A picture speaks a thousand words, as in the above case. I had blogged earlier about the seemingly long breakeven point for Dish TV DTH subscribers(http://financeandcapitalmarkets.blogspot.com/2011/12/20months-cash-cost-breakeven-dangers-of.html), and then I decided to analyze whether the equity markets shared my views or not. Taking a short term view does not work in market valuations, so I decided to analyze the trend for the past 5yrs(Mar07 till date), using data released by the company and the market cap data from BSE. Some interesting points
  1. The company hypes up gross subscriber base, but also reports a net subscriber base. The difference between the two presumably(because I could not find any company definition) is the dormant subscriber base who have a Set Top Box, but who do not subscribe from Dish TV. Since investors may still assign a value to gross subscriber base in hope of returning customers, I decided to calculate the EV metric separately for both
  2. After the slide in Mar09(in EV/subscriber terms), it dramatically rose till Mar11, perhaps driven by the explosive growth in subscriber base. However, that was not accompanied by a commensurate rise in ARPU/decline in subscriber acquisition costs. Hence, the market punished the stock with a stagnant share price since then despite the continuing subscriber addition, and the Digitization Bill 2011. 
Despite the slide in valuations, paying even Rs 6650-8133 per subscriber(on gross/net basis respectively) seems too rich for the following reasons.
  1. given that the Dish TV's own Freedom card(at just Rs 750) permits even other operator's Set Top Boxes to be compatible with Dish TV. If other operators can copy that technology, then they can cannibalize each other's base without incurring the customer acquisition cost of around Rs 2200+ which they incur currently.

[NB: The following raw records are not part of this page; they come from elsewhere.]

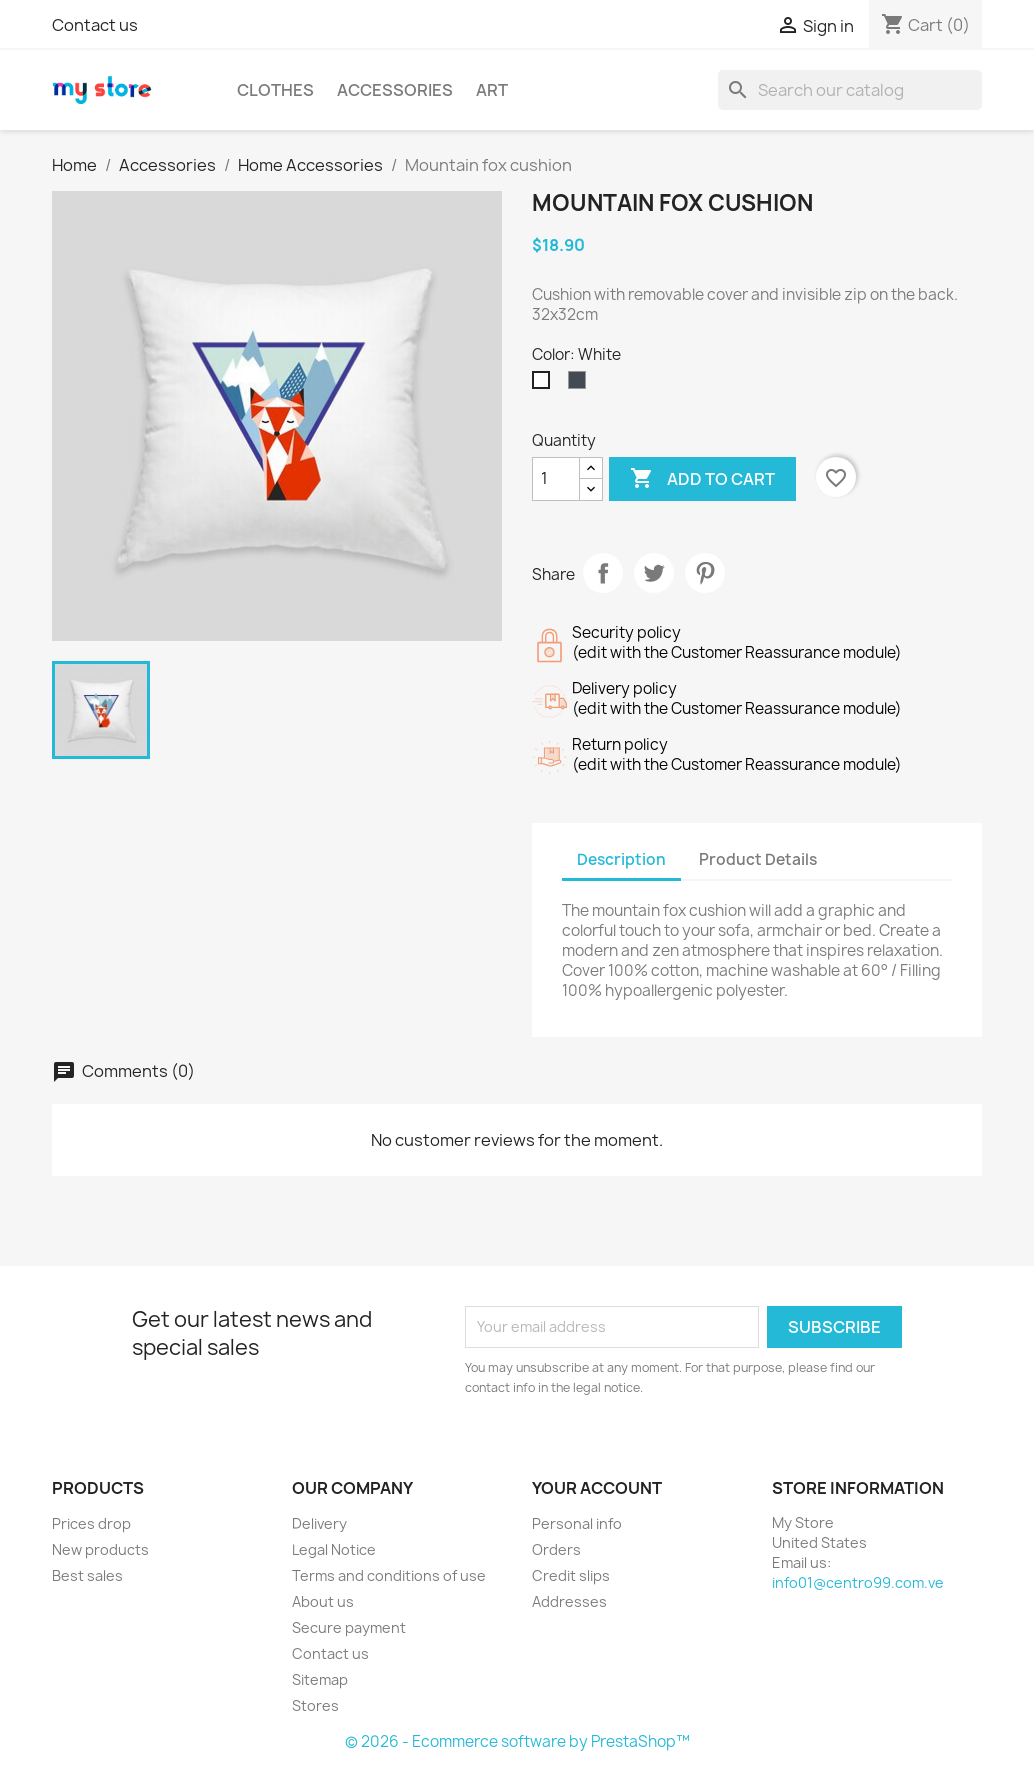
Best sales (87, 1575)
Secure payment (349, 1627)
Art (492, 90)
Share (603, 573)
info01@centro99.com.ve (858, 1582)
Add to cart (702, 479)
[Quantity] (556, 479)
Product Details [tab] (758, 859)
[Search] (850, 90)
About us (323, 1601)
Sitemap (320, 1679)
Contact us (95, 25)
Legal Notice (334, 1549)
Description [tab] (621, 859)
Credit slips (571, 1575)
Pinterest (705, 573)
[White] (545, 385)
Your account (597, 1488)
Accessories (395, 90)
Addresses (569, 1601)
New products (100, 1549)
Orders (556, 1549)
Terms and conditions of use (389, 1575)
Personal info (577, 1523)
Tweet (654, 573)
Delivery (319, 1523)
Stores (315, 1705)
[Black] (581, 385)
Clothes (275, 90)
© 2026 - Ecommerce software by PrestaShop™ (517, 1741)
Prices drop (91, 1523)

In fact, the minor dealer's commission will be offset by the cost of the card viz Rs 750.
  2. As Dish TV is competing against Airtel with 7.1 active subscribers and counting, it would soon be  a war of attrition, as smaller operators try to cannibalize the installed base on price basis. Of course, MNP and low voice tariffs fizzled out, but even if that happens for DTH, the adjustments period may take 1-2yrs which would drain cash. 

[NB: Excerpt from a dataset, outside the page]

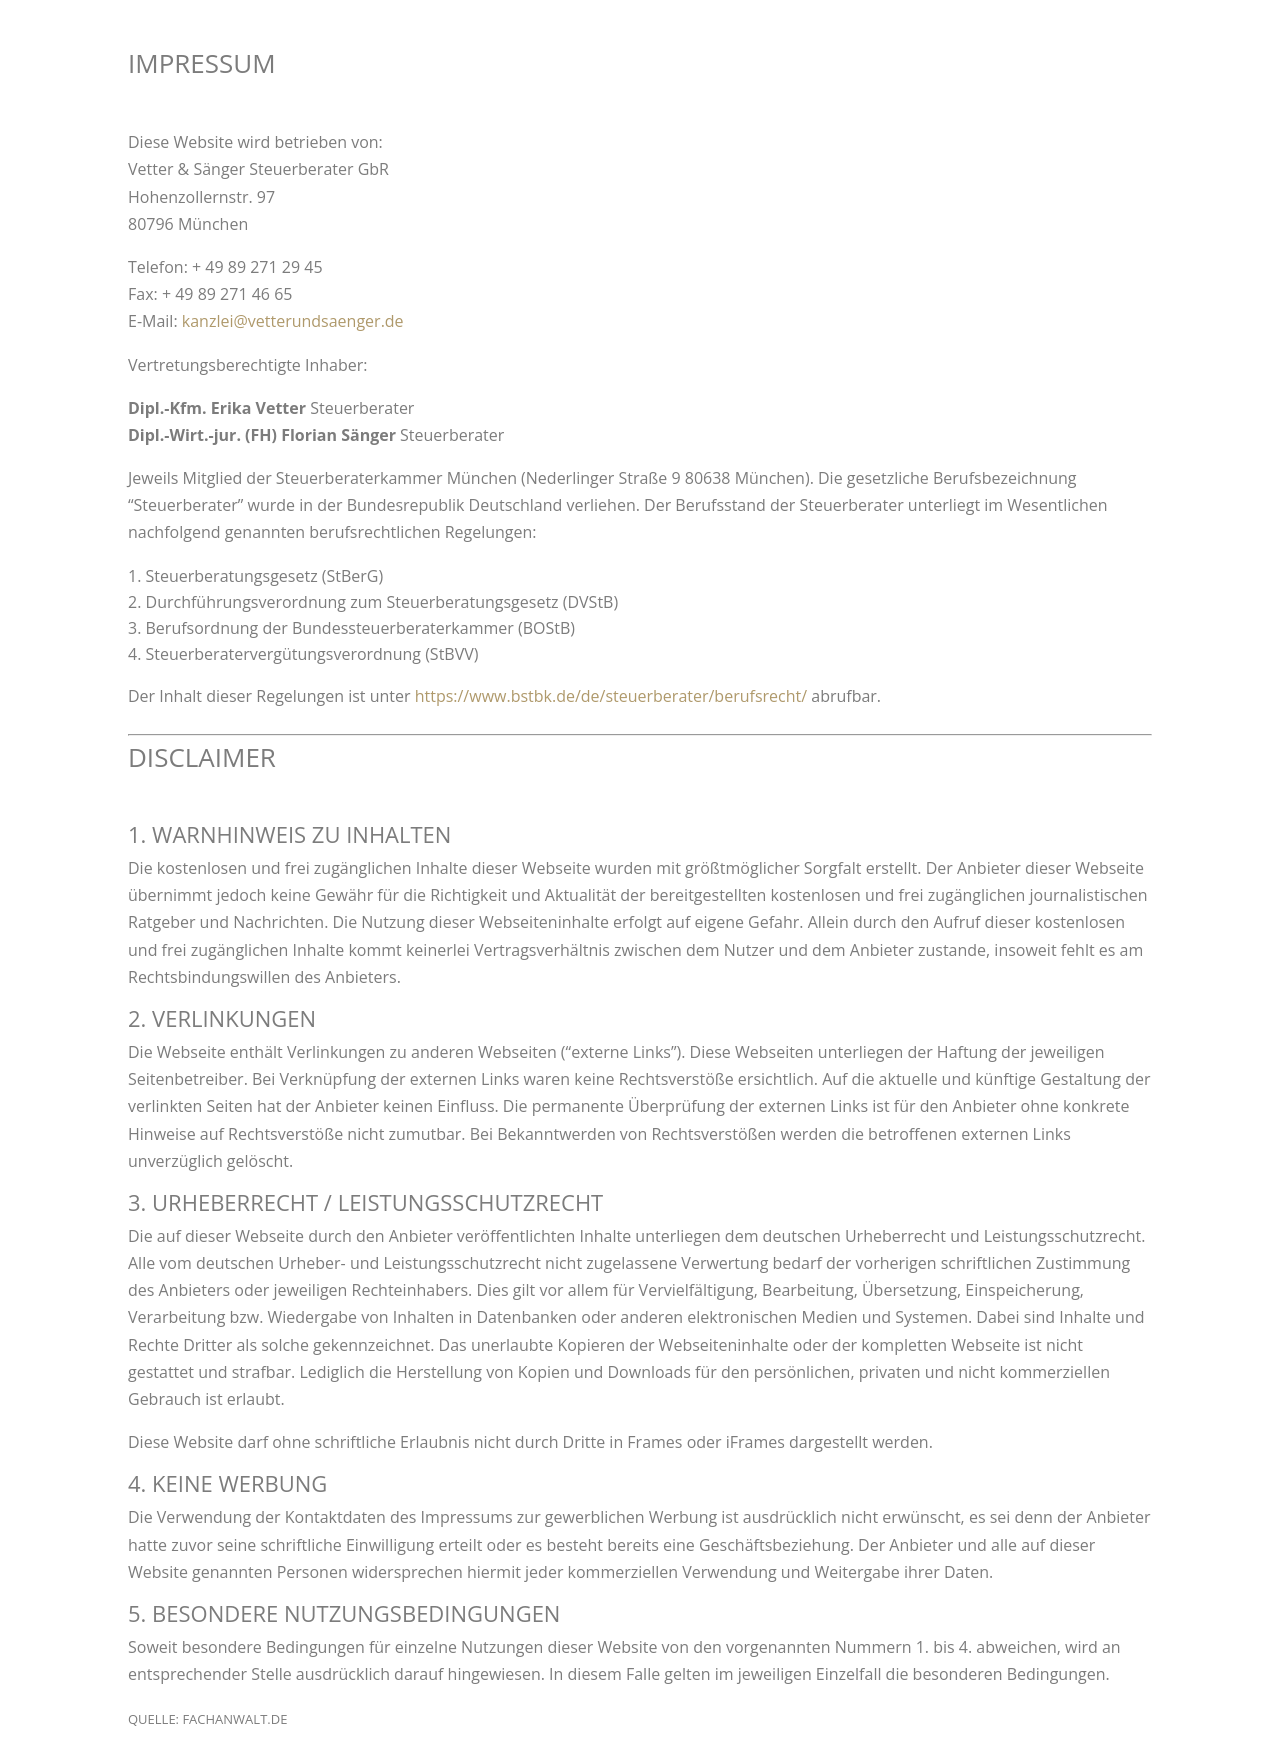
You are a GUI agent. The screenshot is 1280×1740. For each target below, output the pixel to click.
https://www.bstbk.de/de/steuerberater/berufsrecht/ (611, 696)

  3. Reliance is the dark horse in this, as its 4G ambitions would impact the DTH market in some way, and given their historic cost competitiveness strategy, other operators would do well to heed the threat and scramble to reengineer their costs. And cost cutting does not seem the strength of the Essel Group, more so Dish TV.
Point (1) could be an upside IF Dish TV manages to acquire customers cheaply using its Freedom Card. But without further information, one cannot factor this into the valuation.
Conclusion:-AVOID the stock. If LEAPs were available, they would have been perfect to short the stock, but in the short 3 month horizons available, that is too narrow to use options.